For The Catholic Messenger
(A mission trip to Meru, Kenya, included Catholics from several southeast Iowa communities. It was led by Father Charles Mwongera Gituma, a Kenyan working at St. Mary parishes in Pella and Oskaloosa.)
Twenty-five people left Iowa earlier this summer for a mission trip to Kenya where they hoped to bring the Gospel alive by building a house, working at an orphanage and getting to know people of the village they visited. The experience taught them much.
The mission group included people from Pella, Oskaloosa, Danville, Sigourney and Burlington. Among their members: Father Jeff Belger, who was pastor of St. Mary parishes in Pella and in Oskaloosa at the time of the trip; his brother, Joe Belger; and Donna DeJoode, director of religious education/youth minister for the Oskaloosa parish. Father Charles Mwongera Gituma, a Kenyan working at St. Mary parishes in Pella and Oskaloosa, led the mission trip.
After arriving in Nkabune Village, the visitors split into three groups and rotated jobs. One assignment changed because the children they were going to play with at the orphanage were attending school. So the religious sisters put the volunteers to work in the banana orchard.
In the end, the visitors met their goals. An elderly woman named Julia has a new house. She also received medical care for a foot injury that occurred long ago but never healed. The mission group included some medical professionals who tended to her foot daily. They also instructed Julia and family members how to care for the foot injury.
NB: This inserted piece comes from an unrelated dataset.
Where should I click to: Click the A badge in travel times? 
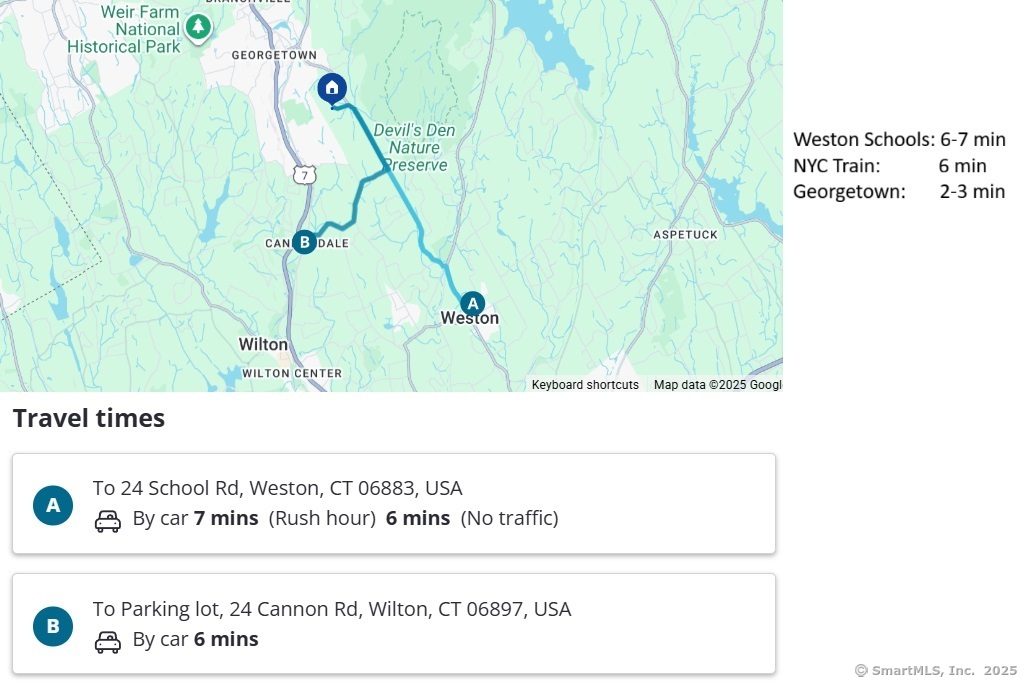(53, 505)
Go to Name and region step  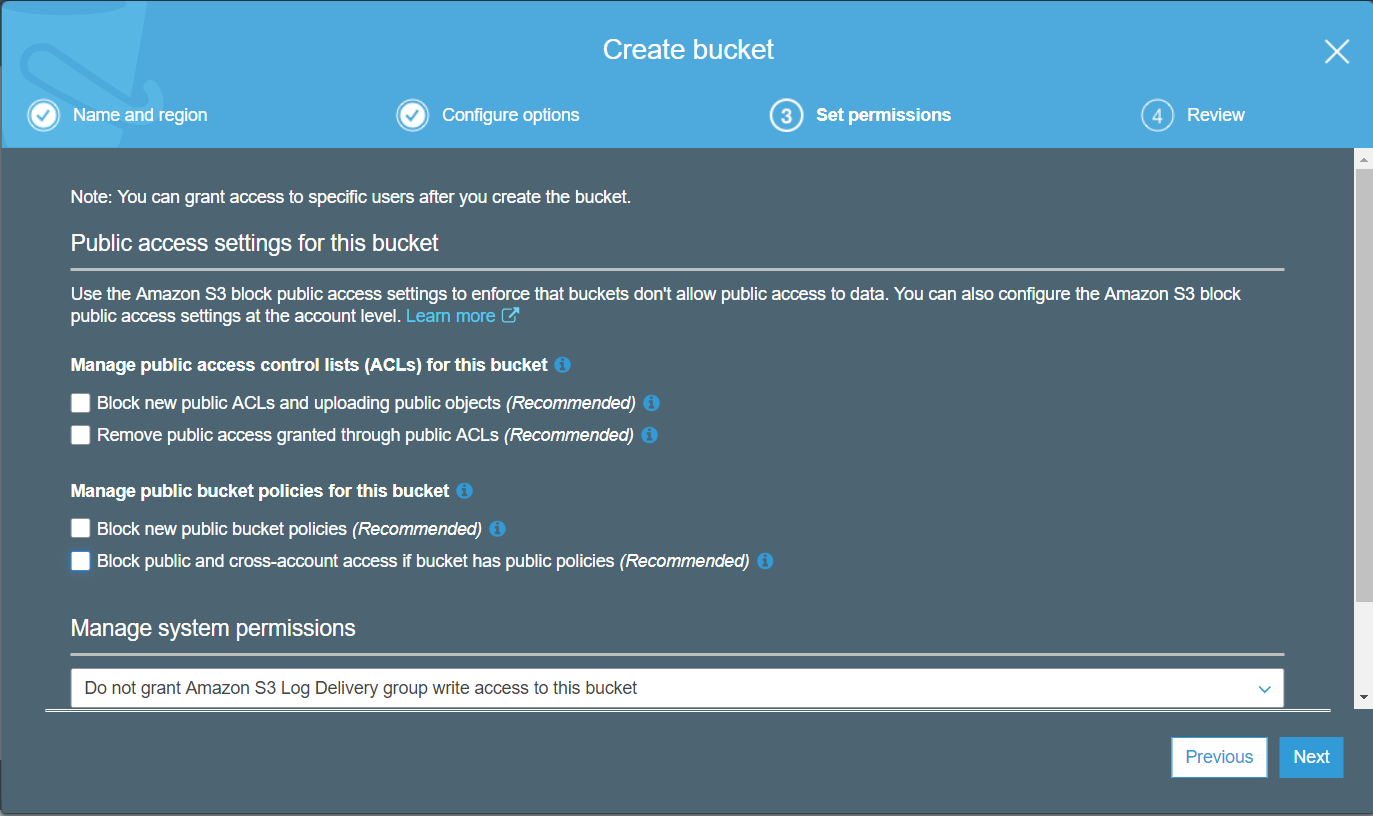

The fact that she will be living in a house that does not have a dirt floor should help in her recovery, the missioners said.
The group’s second goal, helping out at the Meru Children’s Home (an orphanage), was accomplished through helping with laundry, sun-drying millet and sorghum, shucking corn, harvesting bananas and playing with the children. It was hard for the group to leave the children. Several in the group now sponsor some children.
In the course of working on their third goal, meeting and getting to know the people of the village, the group felt blessed with hospitality.
The villagers were welcoming and offered tea along with whatever was ripe that day — mango, papaya, macadamia nuts, pomegranate, and arrowroot, among other things.
During these visits, each group also explored different schools, many of which were boarding schools. They were impressed with students’ behavior. The 30 or so students in each class were focused on their school work, which fosters better behavior, the visitors said.
A “fourth goal” for the visitors was to see an elephant. They took a day off and went on a safari, spending the day at the Sweetwater Game Reserve. They saw more than one elephant and much more wildlife, except lions and hippos.
On the last day, the group visited the sisters who run the medical center. The visitors learned about the triaging system (which is minimal compared to health care here) and saw the lab, which consisted of one trained person and a microscope. They learned of the tasks the sisters perform in their community, such as making Communion bread, providing medical assistance, orphanage assistance and much more.